Danilo Carvalho, em Ciências da Computação na UESPI.
O colega Danilo Silva Carvalho, também aprovado em Ciências da Computação na UESPI, reforça que o incentivo à inovação fez a diferença. Ex-monitor de Matemática e participante do Laboratório de Redação da Seduc, ele afirma que o contato com a disciplina de Inteligência Artificial e o aprofundamento em Matemática fortaleceram sua preparação. “Estudar em uma escola que incentiva inovação e tecnologia é se preparar melhor para o futuro”, resume.
Kelson Gonçalves, aprovado em Sistemas para Internet na UESPI.
A política educacional da Seduc também impactou a trajetória de Kelson Gonçalves Oliveira de Castro, aprovado em Sistemas para Internet na (UESPI) e egresso do CETI José Pacífico de Moura Neto, na zona sudeste de Teresina. Ele participou do intercâmbio educacional Do Piauí para o Mundo, onde esteve nos Estados Unidos.
Segundo ele, atividades práticas de programação e o contato com Inteligência Artificial ampliaram sua visão sobre o potencial transformador da tecnologia. “A escola me mostrou que inovar também é uma forma de mudar realidades e criar soluções para o bem comum”, destaca.

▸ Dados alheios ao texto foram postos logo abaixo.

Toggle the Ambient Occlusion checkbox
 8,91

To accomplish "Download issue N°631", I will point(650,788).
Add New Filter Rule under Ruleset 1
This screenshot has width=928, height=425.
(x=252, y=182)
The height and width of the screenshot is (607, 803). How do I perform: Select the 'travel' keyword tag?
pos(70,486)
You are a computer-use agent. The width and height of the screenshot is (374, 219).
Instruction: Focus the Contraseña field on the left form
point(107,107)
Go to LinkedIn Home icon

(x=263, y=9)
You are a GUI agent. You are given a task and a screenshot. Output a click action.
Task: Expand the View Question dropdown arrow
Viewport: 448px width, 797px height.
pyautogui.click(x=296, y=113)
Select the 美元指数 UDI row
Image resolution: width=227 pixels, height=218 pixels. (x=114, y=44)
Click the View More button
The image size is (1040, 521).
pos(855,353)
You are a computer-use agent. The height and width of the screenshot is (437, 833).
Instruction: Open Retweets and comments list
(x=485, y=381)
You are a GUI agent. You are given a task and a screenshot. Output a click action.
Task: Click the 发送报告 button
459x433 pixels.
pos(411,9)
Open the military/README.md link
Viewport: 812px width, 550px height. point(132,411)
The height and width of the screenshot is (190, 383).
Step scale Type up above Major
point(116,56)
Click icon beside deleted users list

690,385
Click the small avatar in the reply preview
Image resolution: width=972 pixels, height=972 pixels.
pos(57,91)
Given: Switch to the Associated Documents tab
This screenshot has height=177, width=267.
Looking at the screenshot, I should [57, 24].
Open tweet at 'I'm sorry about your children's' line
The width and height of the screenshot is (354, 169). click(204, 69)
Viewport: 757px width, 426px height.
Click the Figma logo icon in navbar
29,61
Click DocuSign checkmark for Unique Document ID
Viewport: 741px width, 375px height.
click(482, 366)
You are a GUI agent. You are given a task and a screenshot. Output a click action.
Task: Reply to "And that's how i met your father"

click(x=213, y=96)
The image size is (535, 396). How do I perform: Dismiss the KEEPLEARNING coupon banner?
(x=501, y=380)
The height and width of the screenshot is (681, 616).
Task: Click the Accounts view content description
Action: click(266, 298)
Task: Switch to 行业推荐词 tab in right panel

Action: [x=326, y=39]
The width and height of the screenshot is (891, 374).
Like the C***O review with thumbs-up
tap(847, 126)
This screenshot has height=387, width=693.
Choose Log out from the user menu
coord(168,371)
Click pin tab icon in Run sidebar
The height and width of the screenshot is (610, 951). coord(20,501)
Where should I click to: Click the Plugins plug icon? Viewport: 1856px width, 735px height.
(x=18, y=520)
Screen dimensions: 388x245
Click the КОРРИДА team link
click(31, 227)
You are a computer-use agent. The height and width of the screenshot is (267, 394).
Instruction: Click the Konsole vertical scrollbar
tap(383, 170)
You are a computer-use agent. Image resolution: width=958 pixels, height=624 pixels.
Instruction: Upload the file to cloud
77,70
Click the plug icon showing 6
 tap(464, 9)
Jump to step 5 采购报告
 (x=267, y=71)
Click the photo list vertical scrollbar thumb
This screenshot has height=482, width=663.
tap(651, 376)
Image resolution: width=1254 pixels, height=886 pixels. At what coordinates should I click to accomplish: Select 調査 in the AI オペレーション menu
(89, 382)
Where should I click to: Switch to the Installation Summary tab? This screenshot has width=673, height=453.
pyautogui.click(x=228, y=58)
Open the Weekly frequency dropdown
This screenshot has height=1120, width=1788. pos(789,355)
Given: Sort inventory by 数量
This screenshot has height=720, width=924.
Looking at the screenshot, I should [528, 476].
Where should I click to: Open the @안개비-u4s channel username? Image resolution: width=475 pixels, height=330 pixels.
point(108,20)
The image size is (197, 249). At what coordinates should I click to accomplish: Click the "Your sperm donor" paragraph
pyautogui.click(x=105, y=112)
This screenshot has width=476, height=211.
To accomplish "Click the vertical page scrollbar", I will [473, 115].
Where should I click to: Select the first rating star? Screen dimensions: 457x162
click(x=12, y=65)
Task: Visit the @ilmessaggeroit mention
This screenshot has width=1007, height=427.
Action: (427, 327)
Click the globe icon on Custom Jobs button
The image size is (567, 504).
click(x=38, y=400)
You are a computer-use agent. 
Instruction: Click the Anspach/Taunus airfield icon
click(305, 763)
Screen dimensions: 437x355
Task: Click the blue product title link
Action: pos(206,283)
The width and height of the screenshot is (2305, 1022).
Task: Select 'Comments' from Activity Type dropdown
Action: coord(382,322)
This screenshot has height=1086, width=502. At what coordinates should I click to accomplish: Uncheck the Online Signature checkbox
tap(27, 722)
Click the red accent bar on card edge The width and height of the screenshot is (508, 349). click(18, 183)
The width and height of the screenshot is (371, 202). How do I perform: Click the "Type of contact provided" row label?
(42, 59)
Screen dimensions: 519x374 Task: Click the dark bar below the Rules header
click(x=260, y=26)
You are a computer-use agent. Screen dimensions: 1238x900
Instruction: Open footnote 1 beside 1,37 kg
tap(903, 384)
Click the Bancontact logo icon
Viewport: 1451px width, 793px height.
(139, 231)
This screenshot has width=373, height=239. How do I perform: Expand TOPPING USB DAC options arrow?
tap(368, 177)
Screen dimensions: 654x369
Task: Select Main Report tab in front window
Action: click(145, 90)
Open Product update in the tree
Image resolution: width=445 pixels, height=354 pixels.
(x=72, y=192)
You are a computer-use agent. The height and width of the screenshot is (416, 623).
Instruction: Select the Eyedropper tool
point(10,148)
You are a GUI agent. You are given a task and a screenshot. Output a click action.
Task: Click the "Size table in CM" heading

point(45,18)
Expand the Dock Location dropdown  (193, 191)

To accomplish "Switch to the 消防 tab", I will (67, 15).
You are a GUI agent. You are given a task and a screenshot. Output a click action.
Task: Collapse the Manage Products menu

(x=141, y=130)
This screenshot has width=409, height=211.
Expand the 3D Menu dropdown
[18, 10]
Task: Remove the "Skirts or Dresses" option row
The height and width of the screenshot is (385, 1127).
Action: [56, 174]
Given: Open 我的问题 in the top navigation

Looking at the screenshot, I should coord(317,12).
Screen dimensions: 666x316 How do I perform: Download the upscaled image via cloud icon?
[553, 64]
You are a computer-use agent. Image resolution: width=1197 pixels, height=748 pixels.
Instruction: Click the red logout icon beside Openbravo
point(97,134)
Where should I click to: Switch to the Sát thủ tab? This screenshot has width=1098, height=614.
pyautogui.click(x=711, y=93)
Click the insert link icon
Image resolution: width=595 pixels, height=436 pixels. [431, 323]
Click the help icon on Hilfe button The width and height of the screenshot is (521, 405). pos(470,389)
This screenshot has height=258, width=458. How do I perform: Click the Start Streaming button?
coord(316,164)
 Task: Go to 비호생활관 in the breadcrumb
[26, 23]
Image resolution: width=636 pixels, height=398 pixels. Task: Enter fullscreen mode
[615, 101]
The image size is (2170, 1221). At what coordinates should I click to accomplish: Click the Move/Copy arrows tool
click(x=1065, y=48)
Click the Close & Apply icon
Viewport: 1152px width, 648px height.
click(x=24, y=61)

Para o secretário de Estado da Educação, Rodrigo Torres, os resultados confirmam o acerto da política de universalização do Tempo Integral integrada à Educação Profissional e Tecnológica. “Nas Escolas Seduc temos feito investimentos contínuos em inovação, estrutura pedagógica e formação docente para garantir as melhores oportunidades aos estudantes e para que eles sigam nas carreiras dos seus sonhos”, pontuou.